A medical journal reported that a key factor toward substandard care is overworked nurses. Many facilities are apparently short-staffed, thus placing the burden of duty that numerous nurses would typically carry on fewer employees. A 2018 study states that ample evidence shows a 30% to 40% increase in adverse patient outcomes due to understaffed health care environments.
Having to work long hours and trying to carry out an exorbitant amount of tasks after having had little to no sleep would be challenging for any nursing home worker. However, a facility’s staffing problems or a particular nurse’s state of mind or health is not a nursing home resident’s responsibility. Every patient deserves high quality at all times, and it is a good idea for patients or family members to immediately report any incident or issue that is causing concern.

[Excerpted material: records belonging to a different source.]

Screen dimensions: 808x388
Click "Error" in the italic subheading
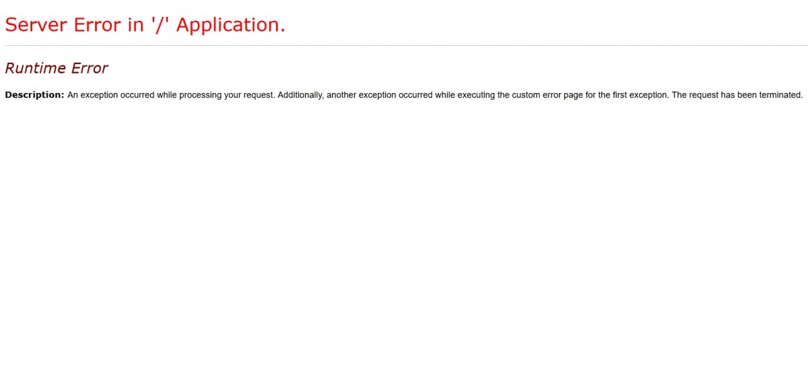tap(89, 68)
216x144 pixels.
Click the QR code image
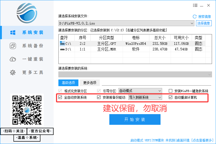point(27,110)
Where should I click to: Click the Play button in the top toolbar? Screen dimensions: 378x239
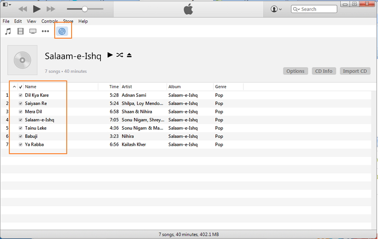coord(37,9)
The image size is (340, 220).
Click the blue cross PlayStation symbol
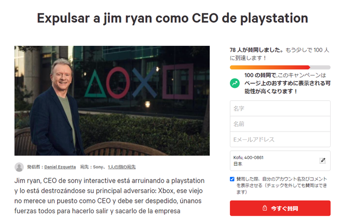145,82
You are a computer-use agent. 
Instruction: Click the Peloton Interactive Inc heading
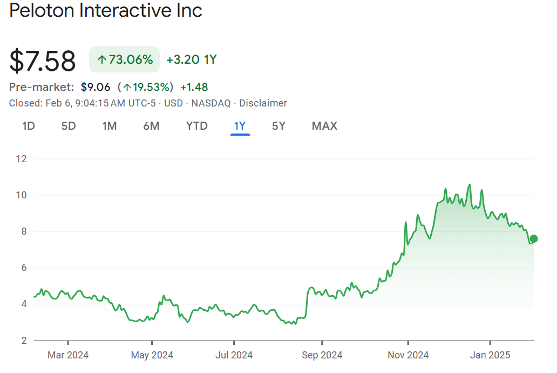[106, 10]
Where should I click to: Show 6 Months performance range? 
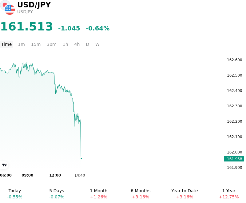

Sadly, medical negligence often results in serious illness or injury to patients; in worst cases, such outcomes are fatal. Many adult children wind up feeling guilty that they are unable to be with their loved ones 24/7, wondering if they might have been able to prevent negligence from occurring if they had. But such incidents should never occur because there are stringent regulations and protocol in place to keep nursing home patients safe. Montana families negatively affected by negligence incidents may want to speak with experienced personal injury attorneys to discuss the possibility of seeking justice in civil court.